Studi tersebut menemukan bahwa lebih dari separuh anak-anak yang ditanyai mengatakan bahwa orang dewasa cenderung lebih mendengarkan ide-ide kreatif anak laki-laki dibandingkan anak perempuan. Selain itu, lebih dari dua pertiga orang tua setuju bahwa masyarakat menganggap kreasi laki-laki lebih serius dibandingkan kreasi perempuan.

“Apa yang kami katakan sejak awal sudah mendarah daging,” kata Wallace. “Bahasa yang bias dapat membatasi kreativitas anak perempuan dan melanggengkan kesenjangan sistemik dengan memperkuat peran gender tradisional. Anda dapat membatasi diri pada kategori yang sempit, seperti menghargai estetika dibandingkan inovasi.”

Wallace menambahkan bahwa bias implisit terkait hal ini dapat “merusak kepercayaan diri anak perempuan dan membatasi peluang mereka di bidang yang didominasi laki-laki.” Oleh karena itu, “menantang bias-bias ini sangatlah penting untuk menumbuhkan masyarakat inklusif di mana anak perempuan dapat mencapai potensi kreatif mereka sepenuhnya.”

Penelitian terbaru ini menggemakan temuan beberapa penelitian sebelumnya. Pada tahun 2019, The Fawcett Society, sebuah badan amal Inggris yang didedikasikan untuk hak-hak perempuan, menerbitkan penelitian yang menunjukkan bahwa stereotip gender di masa kanak-kanak dapat berdampak seumur hidup. Sekitar 51% responden survei mengatakan stereotip gender di masa kanak-kanak membatasi pilihan karier mereka di kemudian hari, dan 44% mengatakan hal itu merugikan hubungan pribadi mereka.

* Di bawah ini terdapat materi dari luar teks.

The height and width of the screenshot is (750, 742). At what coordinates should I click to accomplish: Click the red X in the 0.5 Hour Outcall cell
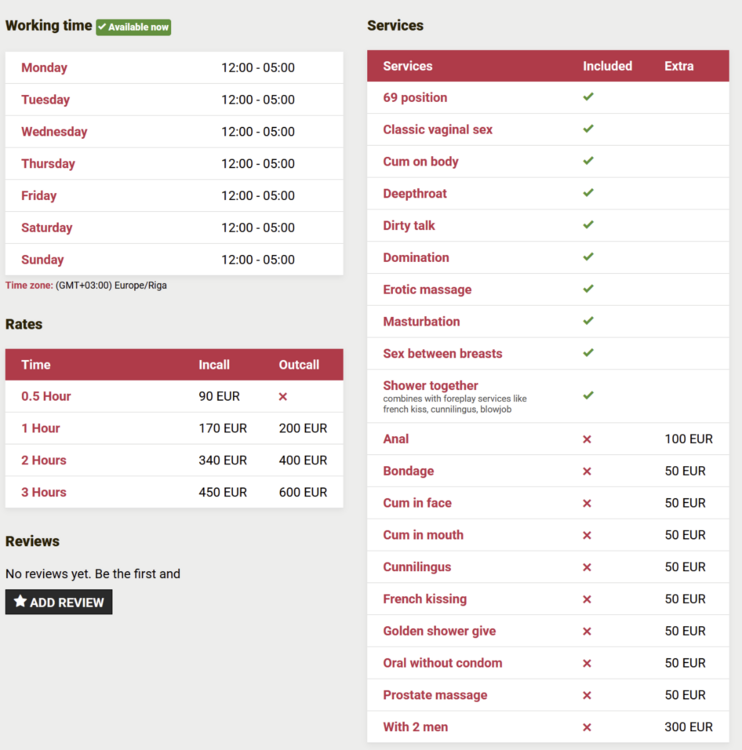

Stereotip gender juga dapat memperkuat norma dan peran sosial gender. Lebih dari separuh perempuan dalam studi Fawcett Society mengatakan stereotip gender berdampak negatif pada pengasuh keluarga mereka. Hampir 70% laki-laki di bawah usia 35 tahun mengatakan stereotip gender pada anak-anak berdampak buruk pada persepsi mereka tentang apa artinya menjadi laki-laki atau perempuan. Dan laki-laki, seperti halnya perempuan, mengatakan bahwa stereotip gender yang mereka alami berdampak negatif pada hubungan mereka.

Sebuah studi terpisah yang diterbitkan oleh peneliti Universitas Stanford pada tahun 2018 menemukan bahwa pernyataan yang tampaknya tidak berbahaya seperti “Wanita lebih baik dalam matematika daripada pria” sebenarnya dapat menjadi bumerang dan melanggengkan stereotip seksis. Peneliti menjelaskan bahwa struktur gramatikal dari pernyataan tersebut berarti bahwa menjadi pandai matematika lebih umum atau alami bagi anak laki-laki dibandingkan anak perempuan.